TEXT Start Marker
# Oral abscesses



## David (Jun 5, 2012)

I'm curious if anyone here has had an oral abscess that they attributed to their Crohn's Disease or other form of IBD?

Thanks


----------



## davmor (Jul 4, 2012)

I don't have at the moment, but did have - and the specialist (who saw the pictures I took of my mouth at the time) thinks it is an indicator for my problems being Crohn's (although diagnosis still "indeterminate" at present - tests/ treatment ongoing).  He asked to keep the photo and for permission to show it to his wife (who happens to be a dentist) who also thought it indicative of oral Crohn's.


----------



## marti (Jul 7, 2012)

I have problems with my tooth all the time


----------



## mf15 (Jul 22, 2012)

I may get on every once in awhile,but if I try and quit smoking they get real bad,have UC.
Old mIke


----------



## Mountaingem (Jul 22, 2012)

Yes, I've had several oral abcesses that the dentist diagnosed as a result of Crohn's. Lack of vitamin absorption and an out of control immune system, as well as immunosuppressant drugs all play a part in this.

I've also had abcesses on my back and chest that were also blamed on Crohn's. Just one more fun thing to add to the pile of crap Crohn's brings to the table, ugh!


----------



## Avw (Aug 3, 2012)
TEXT End Marker
EXCERPTED RECORDS Start Marker
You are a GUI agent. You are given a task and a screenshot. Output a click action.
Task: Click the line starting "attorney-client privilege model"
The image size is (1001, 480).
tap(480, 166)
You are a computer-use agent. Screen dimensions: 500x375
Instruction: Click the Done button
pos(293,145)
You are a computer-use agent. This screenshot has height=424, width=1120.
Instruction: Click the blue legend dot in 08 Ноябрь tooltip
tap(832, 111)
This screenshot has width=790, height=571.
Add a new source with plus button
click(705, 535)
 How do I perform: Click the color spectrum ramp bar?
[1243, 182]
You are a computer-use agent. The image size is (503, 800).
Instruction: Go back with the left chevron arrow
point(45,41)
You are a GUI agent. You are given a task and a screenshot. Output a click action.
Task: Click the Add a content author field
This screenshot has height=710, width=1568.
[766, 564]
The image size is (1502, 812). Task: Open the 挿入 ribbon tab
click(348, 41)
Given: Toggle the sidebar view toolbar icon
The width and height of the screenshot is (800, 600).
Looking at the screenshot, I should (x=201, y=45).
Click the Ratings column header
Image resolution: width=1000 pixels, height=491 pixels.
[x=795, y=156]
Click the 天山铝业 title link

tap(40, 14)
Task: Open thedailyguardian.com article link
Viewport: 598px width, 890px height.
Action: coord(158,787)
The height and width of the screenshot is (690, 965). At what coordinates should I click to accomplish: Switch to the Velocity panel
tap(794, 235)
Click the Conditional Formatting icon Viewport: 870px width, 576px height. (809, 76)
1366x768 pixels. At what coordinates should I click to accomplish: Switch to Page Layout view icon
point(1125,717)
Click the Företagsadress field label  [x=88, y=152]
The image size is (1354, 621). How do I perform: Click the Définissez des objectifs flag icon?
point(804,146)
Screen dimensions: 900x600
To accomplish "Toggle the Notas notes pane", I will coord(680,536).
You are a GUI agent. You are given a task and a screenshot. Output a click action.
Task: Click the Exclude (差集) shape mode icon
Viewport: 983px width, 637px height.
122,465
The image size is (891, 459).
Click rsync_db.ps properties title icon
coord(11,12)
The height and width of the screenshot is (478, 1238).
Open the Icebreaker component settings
EXCERPTED RECORDS End Marker
Answer these questions about the oral abscesses thread:
1. What is the profession of the specialist's wife, according to davmor?
2. Besides the mouth, where did Mountaingem have abscesses that were blamed on Crohn's?
3. Which condition does mf15 say they have?
The items are independent material and have no connection to the oral abscesses thread.

**WORKED SOLUTION**:
1. She is a dentist.
2. On the back and chest.
3. UC.